Job: Medical doctor and chief quality officer at Hoag
Family: Daughters Nicolette Petrie, 10, and Natasha Petrie, 8. Her husband, Russell Petrie, is an orthopedic surgeon.
What is your role on the COVID-19 team at Hoag?
“I am working very closely with infection prevention, as well as administration and medical staff leadership on our preparedness efforts.”
What’s it been like on the frontline?
“At times overwhelming, but more than anything, the collaboration has been tremendous with regard to everybody pitching in, everybody using their particular skillset, talent, leadership skills, everybody coming together and in a concerted effort to really ensure that we are prepared to take care of the patients we have and also prepared to handle additional volume that may come our way as well. There’s been so many moving parts and everybody’s working so diligently and in such a collaborative fashion to really ensure that we’re as prepared as we can be and also delivering great care to the patients that have already been through our hospital, or in our hospital currently. It’s been a tremendous effort, incredibly humbling as well.”

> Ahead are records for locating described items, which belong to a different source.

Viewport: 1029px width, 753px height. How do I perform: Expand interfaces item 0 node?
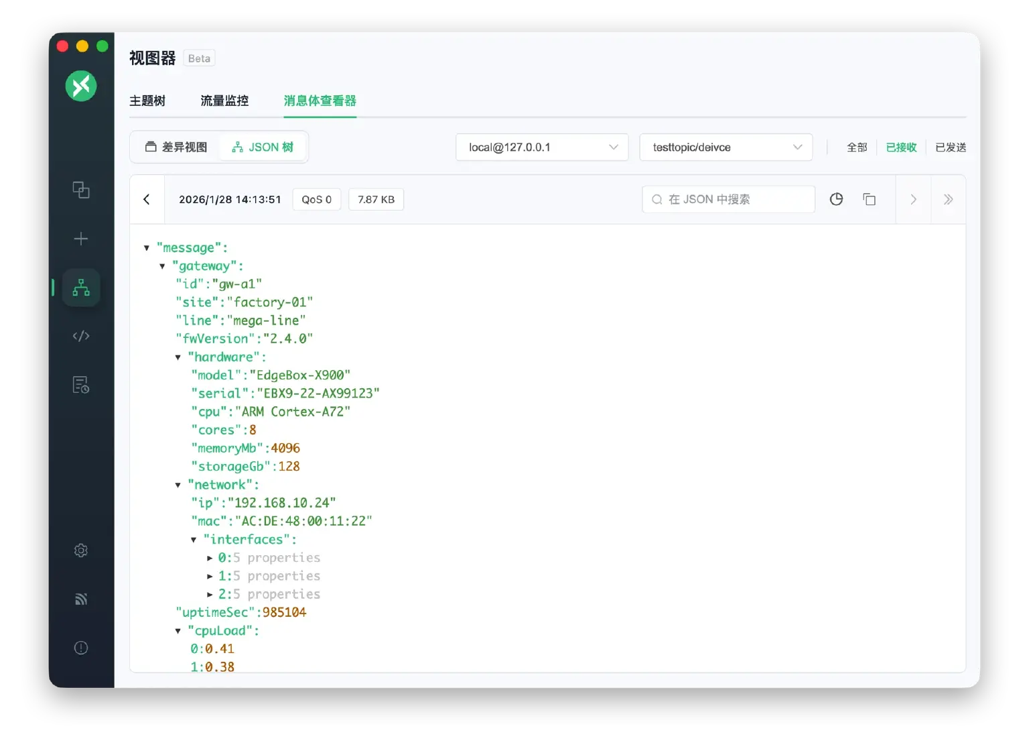[x=210, y=558]
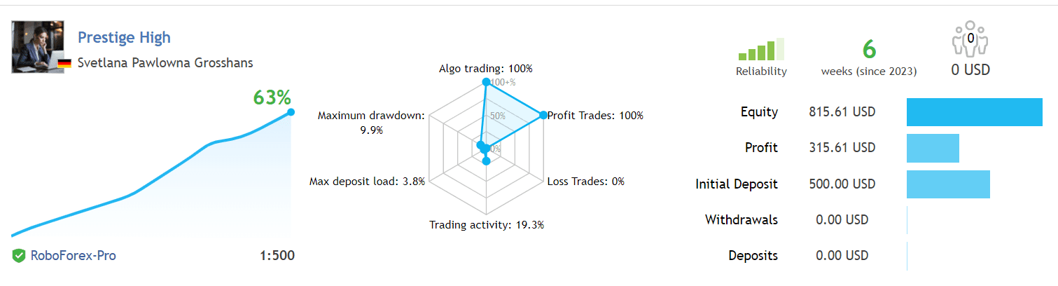Click the Initial Deposit bar
Viewport: 1058px width, 286px height.
click(948, 184)
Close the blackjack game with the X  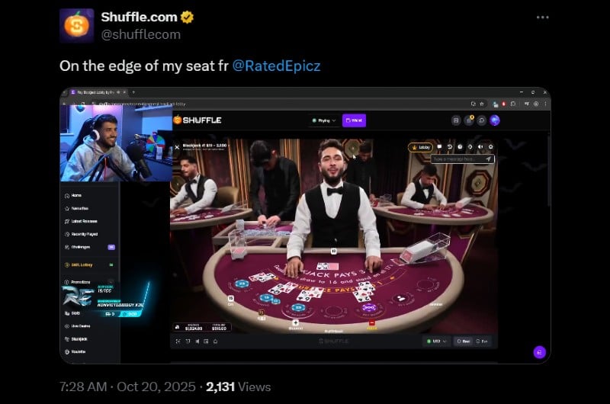pyautogui.click(x=177, y=147)
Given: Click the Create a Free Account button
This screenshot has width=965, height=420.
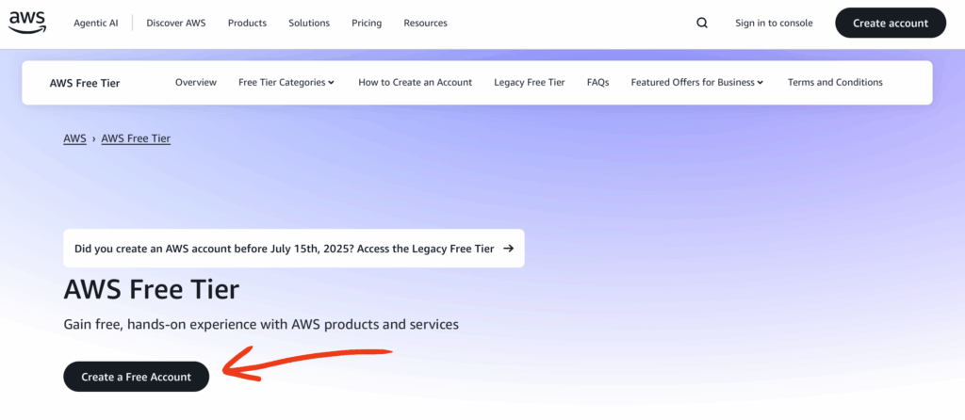Looking at the screenshot, I should 136,377.
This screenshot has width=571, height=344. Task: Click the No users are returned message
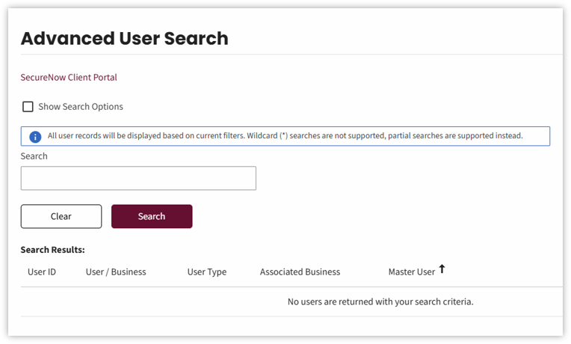tap(380, 301)
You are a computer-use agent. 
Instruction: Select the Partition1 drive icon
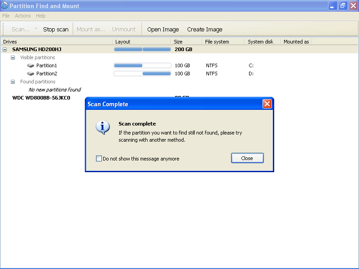[x=30, y=65]
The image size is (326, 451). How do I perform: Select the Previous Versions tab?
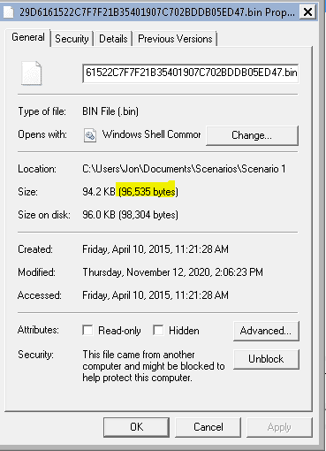coord(175,39)
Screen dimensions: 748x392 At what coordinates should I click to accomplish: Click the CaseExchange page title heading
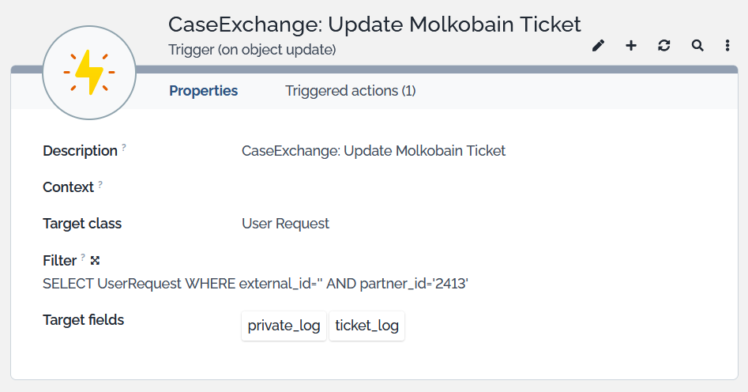coord(374,25)
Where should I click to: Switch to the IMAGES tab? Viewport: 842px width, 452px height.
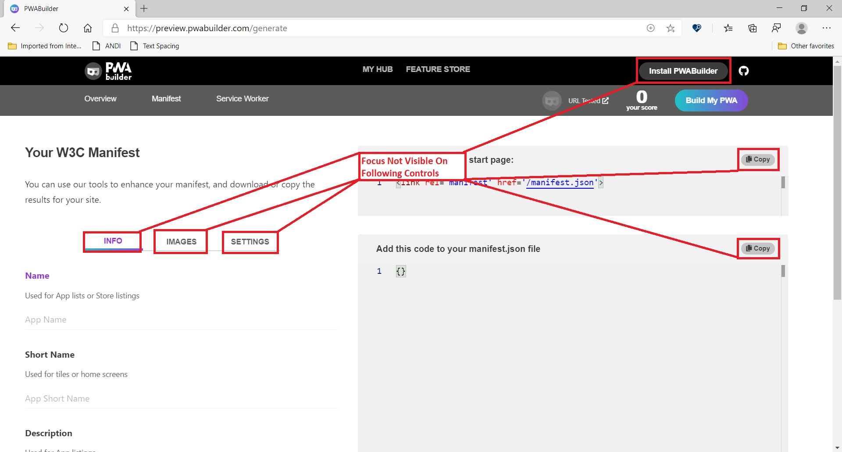180,241
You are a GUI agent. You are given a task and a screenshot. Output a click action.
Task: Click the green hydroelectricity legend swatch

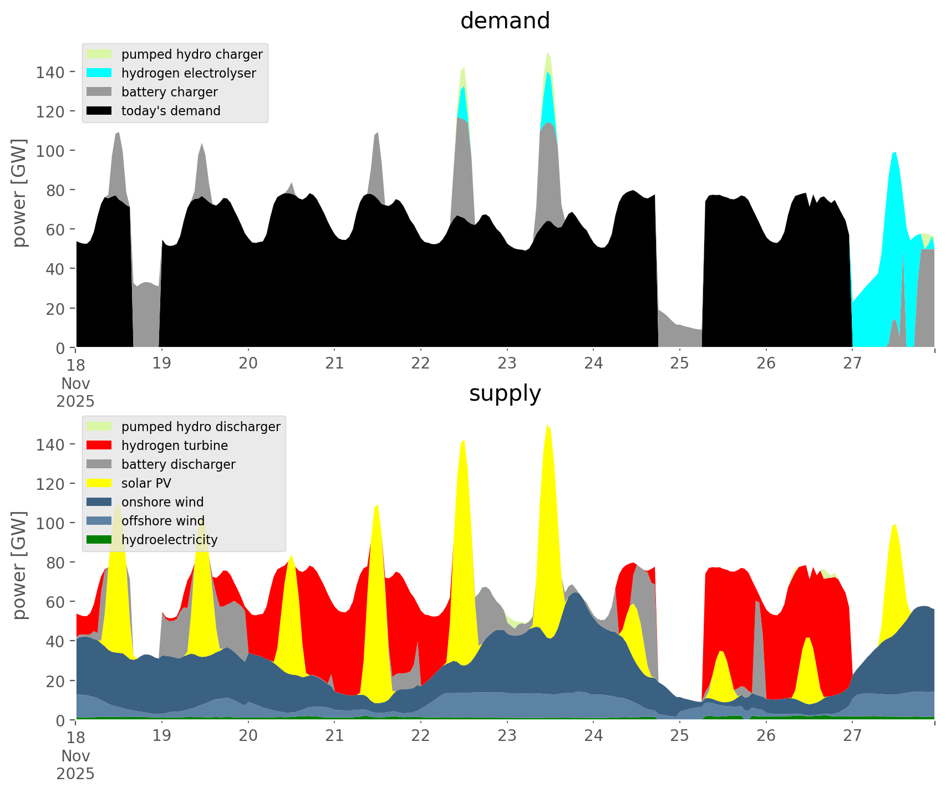point(99,540)
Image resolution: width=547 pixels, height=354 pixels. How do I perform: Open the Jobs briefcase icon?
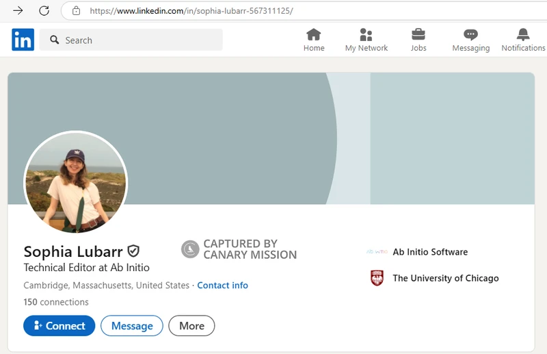418,35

How does COVID-19 compare to what you’ve experienced before?
“The biggest challenge is the unknown. Humans have never seen this disease. We don’t have immunity to it. There’s obviously not a vaccine. Right now we’re going through all the different possible treatments. There’s no playbook for this. And that’s what’s causing I’d say a lot of the angst is the concept of the unknown. … I think identifying what a COVID patient looks like when they hit our doors — we’re learning. We are learning and the best way I can put is probably, we’re building the plane and we’re flying it at the same time. But we’re doing that very rapidly.”

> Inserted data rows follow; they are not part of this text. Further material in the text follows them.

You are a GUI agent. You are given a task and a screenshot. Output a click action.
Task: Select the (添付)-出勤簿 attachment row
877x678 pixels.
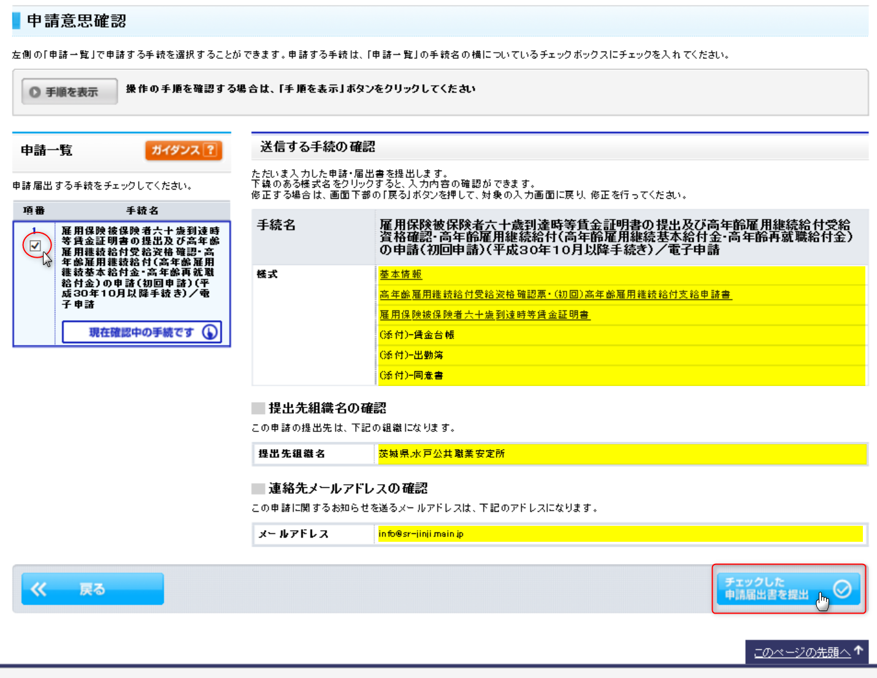[411, 355]
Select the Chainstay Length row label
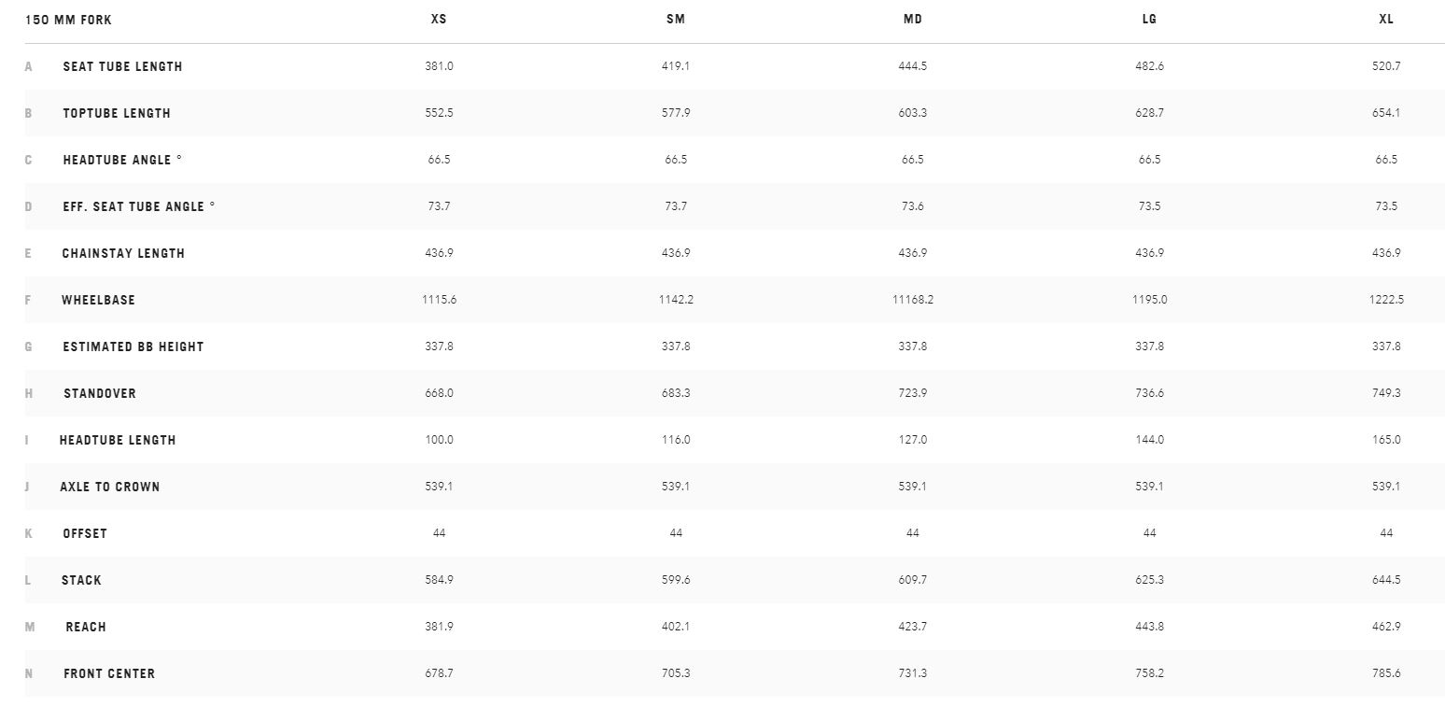 coord(123,253)
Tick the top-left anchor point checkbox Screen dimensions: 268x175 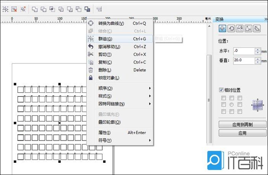(x=223, y=98)
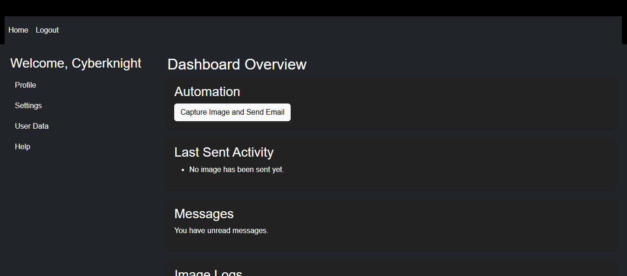Click the partially visible Image Logs heading
Viewport: 627px width, 276px height.
(x=208, y=272)
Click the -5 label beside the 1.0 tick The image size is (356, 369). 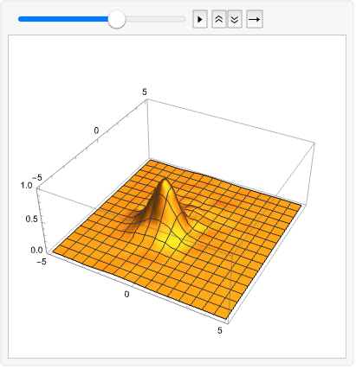37,178
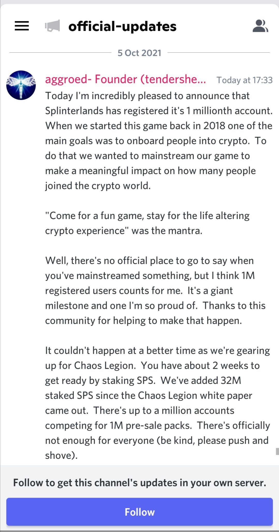Viewport: 279px width, 532px height.
Task: Select the 1 millionth account announcement paragraph
Action: pyautogui.click(x=159, y=141)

Are you concerned about your family’s exposure?
“We take care of dozens of communicable diseases here at this hospital. We are used to taking care of things such as tuberculosis, sometimes measles believe it or not, multi-drug resistant organisms. I subscribe … to strict hand hygiene, doing all the things that the CDC is telling us to do — avoiding touching my face, rubbing my eyes. I am washing my hands probably no less than 100 times a day or sanitizing them. … I’m pretty much doing everything I’ve always done when I take care of other communicable diseases.”

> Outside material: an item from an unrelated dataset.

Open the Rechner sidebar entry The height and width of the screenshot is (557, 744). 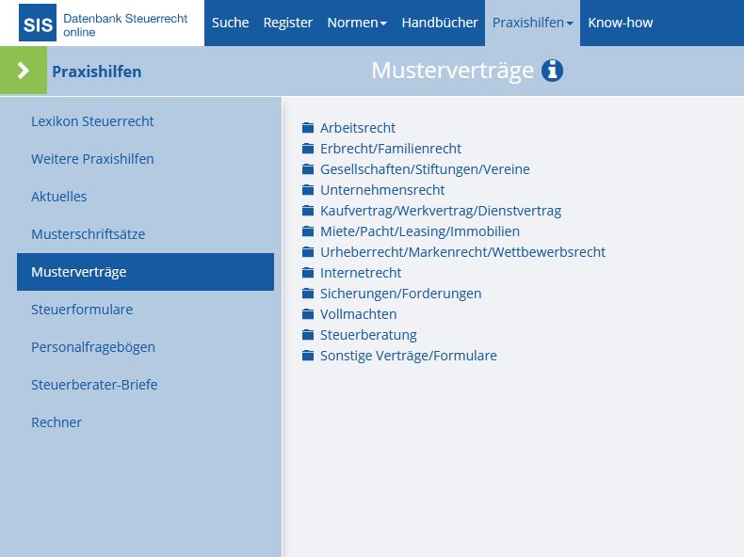click(57, 422)
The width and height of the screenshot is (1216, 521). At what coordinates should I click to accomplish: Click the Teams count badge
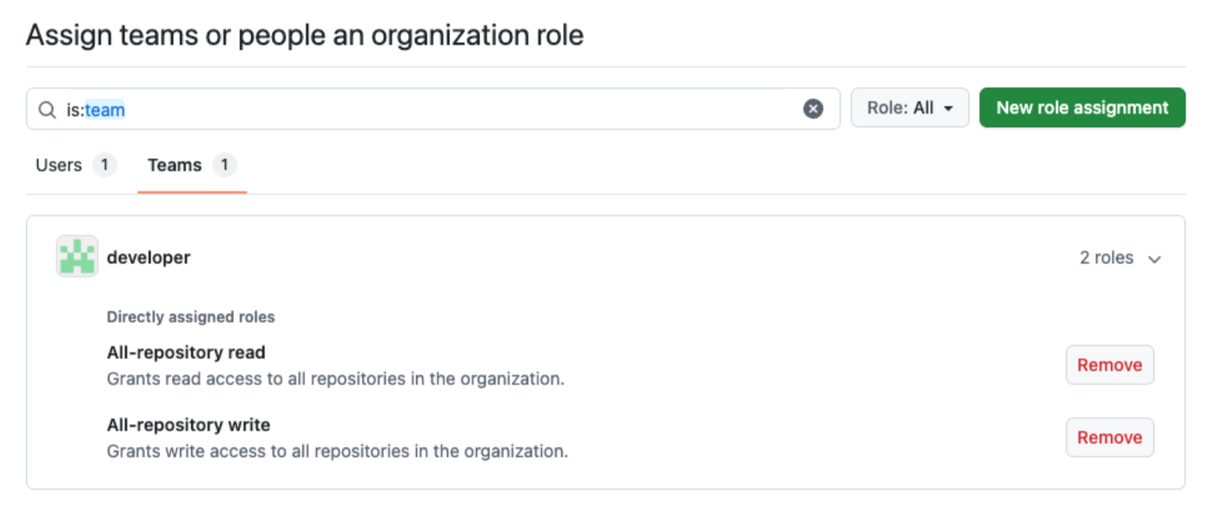(x=224, y=165)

How have things changed at home?
“The kids are at home and they’re doing distance learning at this point. They are pretty savvy when it comes to understanding the importance of the hygiene … they understand this is a global issue. We’re very lucky in that they’ve adapted well. My husband and I have been very honest about it … but in a very matter-of-fact manner without trying to dramatize it. The information that we do share with them is I think age-appropriate. When we get home, my husband and I, we do not talk about COVID non-stop. If the kids have a question, we’re happy to answer it. We want to maintain that sense of normalcy.”
Did you ever imagine you’d be on the frontline of something like this?
“I’m a biologist by training … and actually spent quite a bit of time in a virology lab after college. And actually ran research on viruses at UC San Diego. I’ve had a healthy, healthy respect for infections, in particular viruses, for quite some time. I trained at the tail end of the AIDS epidemic, I lived through H1N1 in the late 2000s, and then obviously with the Ebola situation over the past few years as well, I knew it was just a matter of time before one of these viruses was gonna be what I like to call the Goldilocks virus. I always felt that this was just a matter of time before the right virus would come up that would be able to hit all those parameters and it would really be a true pandemic.”